In the realm of differential equations, an "exact differential equation" is a specific type of equation that bears a special relationship between its component functions.
To represent this formally, consider an equation of the form \( M(x, y) \, dx + N(x, y) \, dy = 0 \). For this differential equation to be exact, a certain condition must be met.
This condition is: the partial derivative of \( M \) with respect to \( y \) must equal the partial derivative of \( N \) with respect to \( x \). When this alignment occurs, the equation can often be solved by finding a potential function \( \Phi(x, y) \) such that \( d\Phi = M \, dx + N \, dy \).
Unfortunately, as demonstrated in the original exercise, our given differential equation lacks this exactness. The partial derivatives do not align, indicating we need other techniques, such as trying potential solutions, to solve the problem. Identifying exactness is crucial in determining the easiest pathway to a solution.

Partial derivatives are essential in multivariable calculus. They involve taking the derivative of a function with several variables while holding other variables constant.
In our differential equation, computing partial derivatives helps test for exactness.
Here's a quick recap: To compute the partial derivative of a function like \( M(x, y) \) with respect to \( y \), differentiate while keeping \( x \) constant. The same logic applies when finding \( \frac{\partial N}{\partial x} \)—treat \( y \) as a constant.

• For \( M(x, y) = \frac{y + \sin x \cos^2(xy)}{\cos^2(xy)} \), the partial derivative with respect to \( y \) involves the chain rule due to composite functions within it.
• Similarly, \( \frac{\partial N}{\partial x} \) uses the same process on \( N(x, y) = \frac{x}{\cos^2(xy)} + \sin y \).

These derivatives guide us by confirming whether the differential equation is exact or not. However, they also serve another purpose: simplifying and verifying potential solutions.
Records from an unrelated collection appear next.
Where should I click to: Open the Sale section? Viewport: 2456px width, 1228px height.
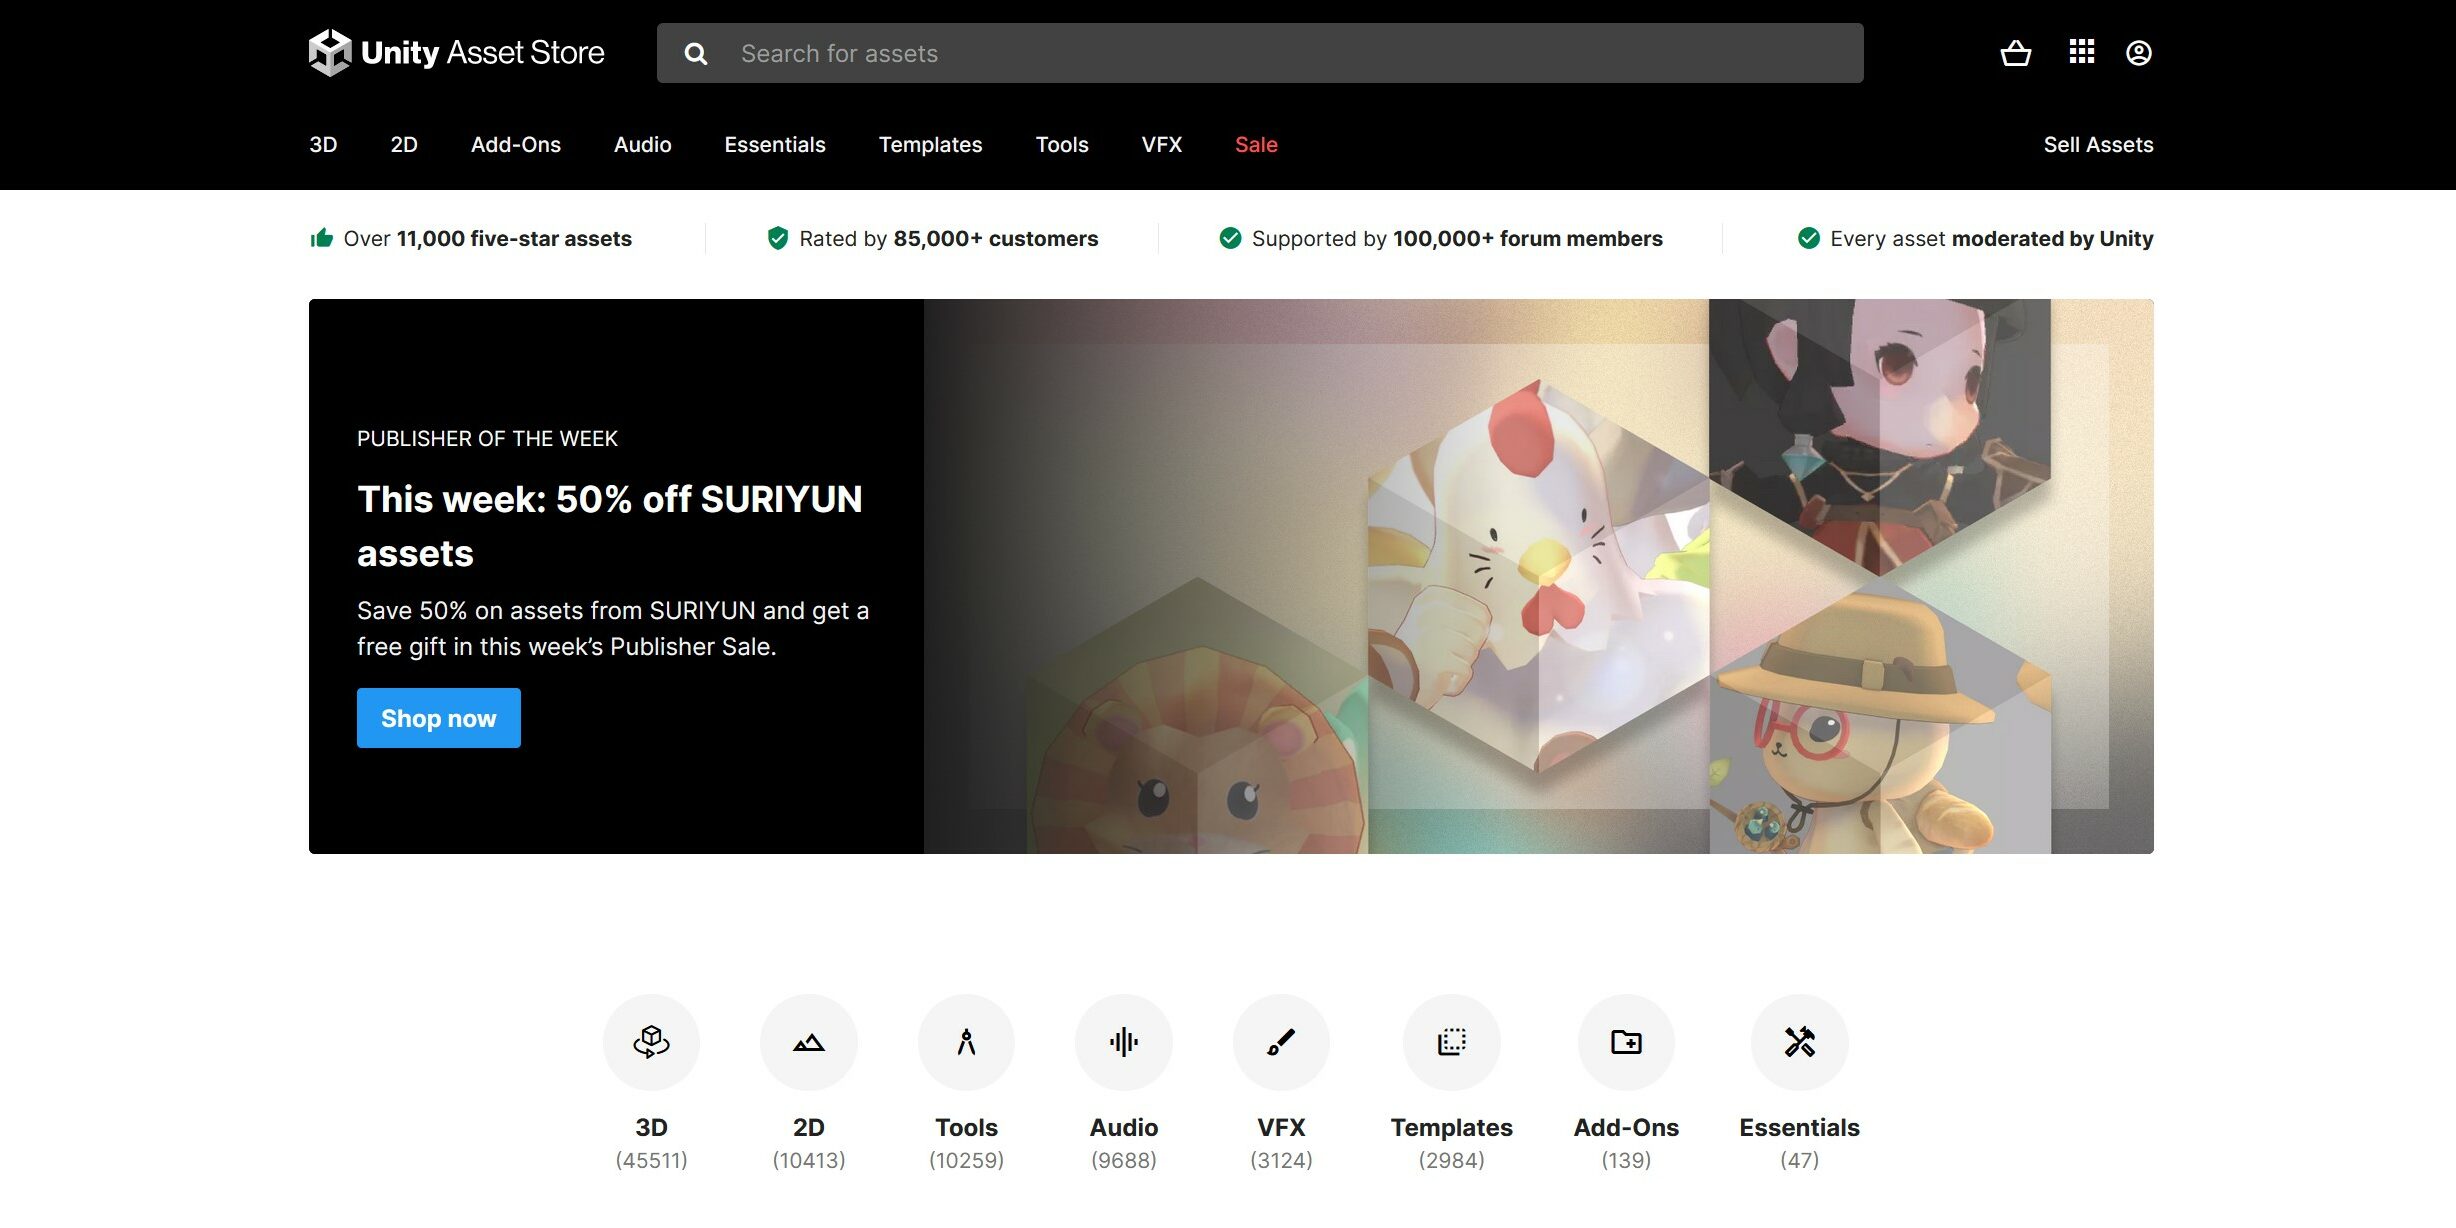coord(1255,144)
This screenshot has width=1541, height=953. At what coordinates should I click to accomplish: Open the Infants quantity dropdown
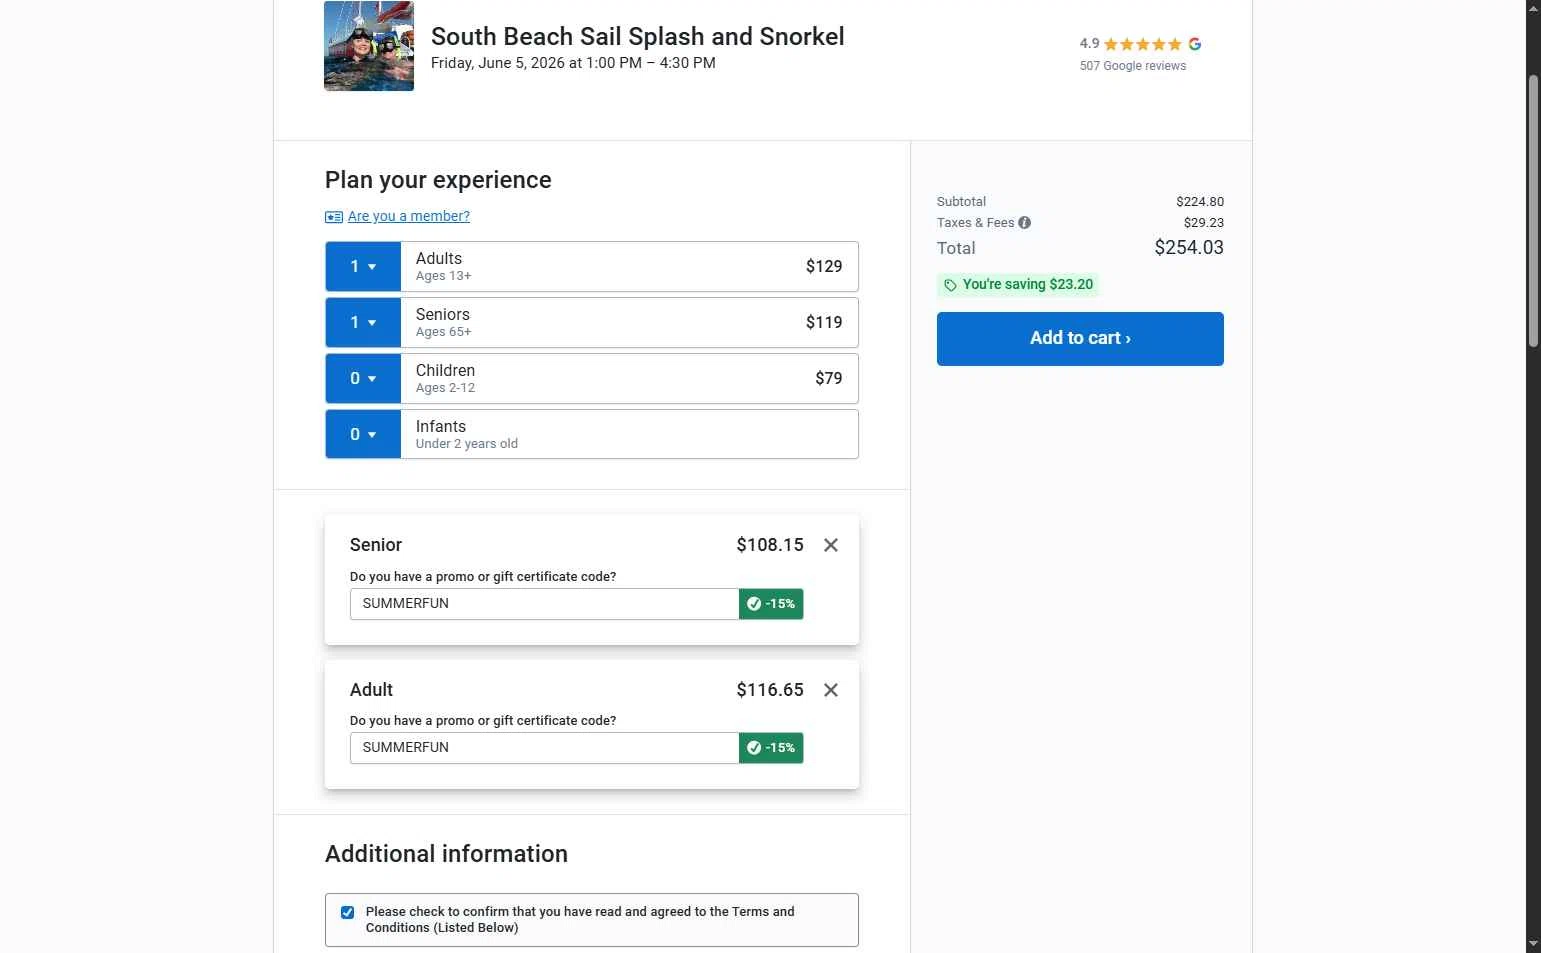click(x=363, y=434)
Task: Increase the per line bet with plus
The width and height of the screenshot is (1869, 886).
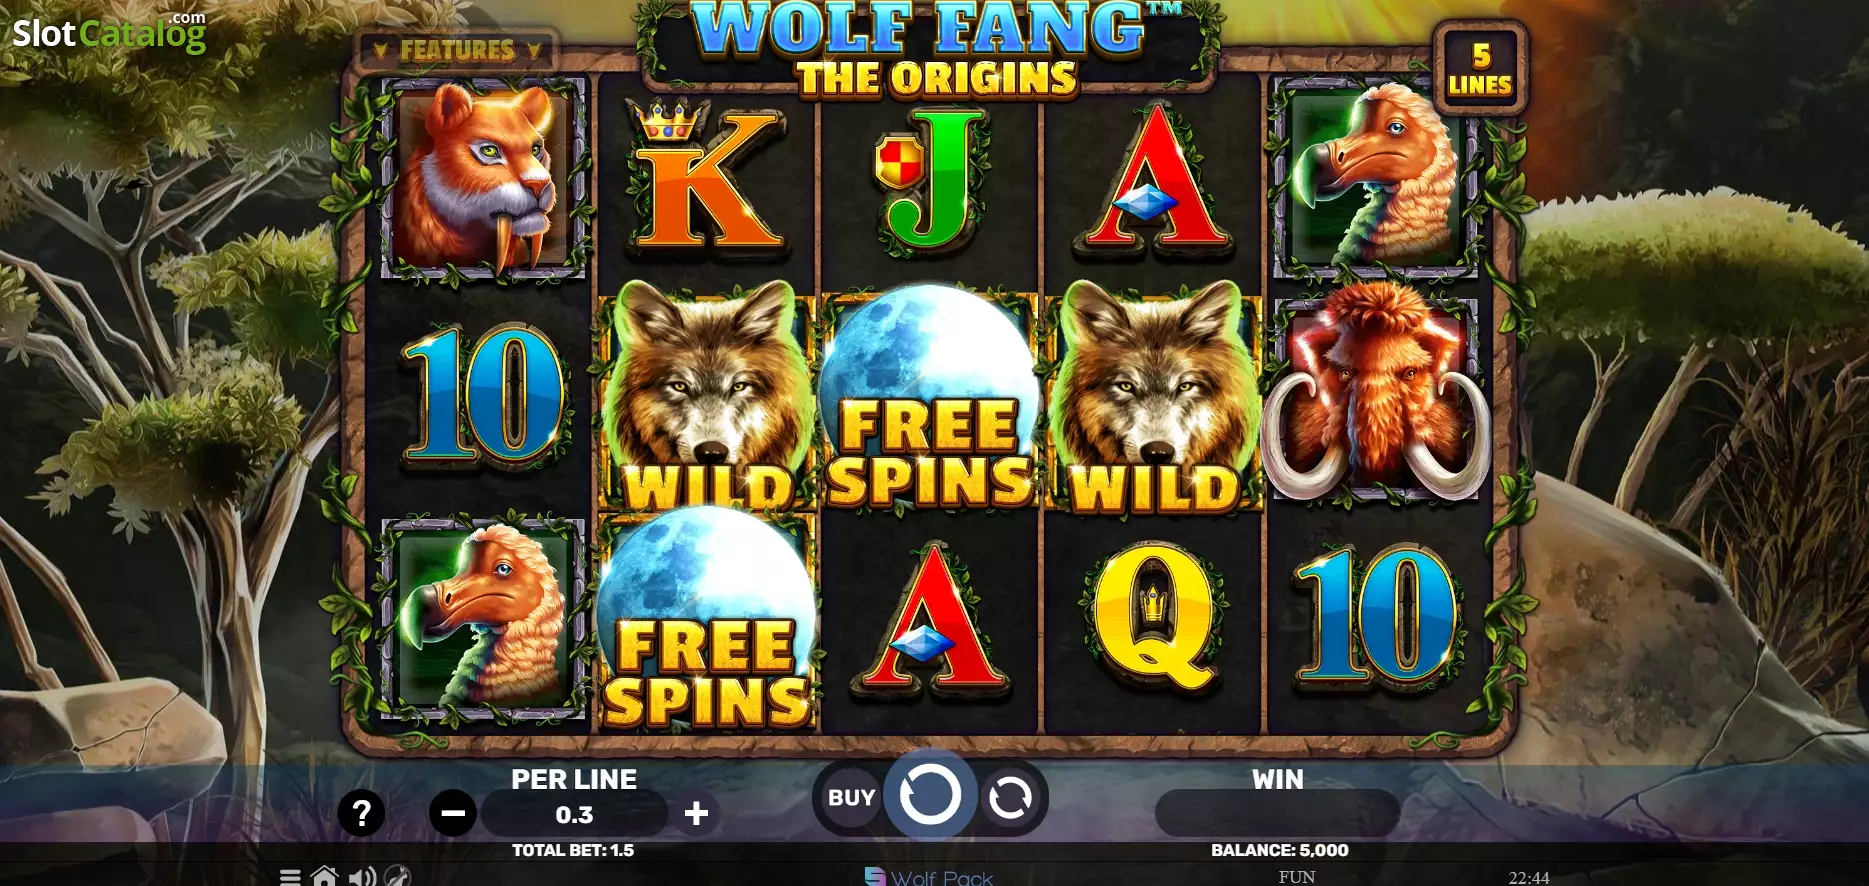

Upon realizing the given differential equation isn't exact, the next logical step is solution verification. This approach requires testing proposed solutions to verify if they satisfy the original differential equation.
Let's break down how this is done.
Take the solution option \( \tan(xy) + \cos x + \cos y = c \) (Option C). Here, you would substitute this expression into the original differential equation.

• Define \( z = xy \).
• Calculate \( \frac{\partial z}{\partial x} = y \) and \( \frac{\partial z}{\partial y} = x \), illustrating their roles in differentiating the solution.

Each side is then differentiated with respect to \( x \) and \( y \), ensuring all components fit the equation. The goal is that, upon simplification, both expressions should satisfy the original differential equation completely, indicating a correct and valid solution. Ultimately, substituting and checking these solutions often brings clarity to equations where initial methods fail.
This trial-and-error method of checking potential solutions is pragmatic and sometimes necessary for complex problems.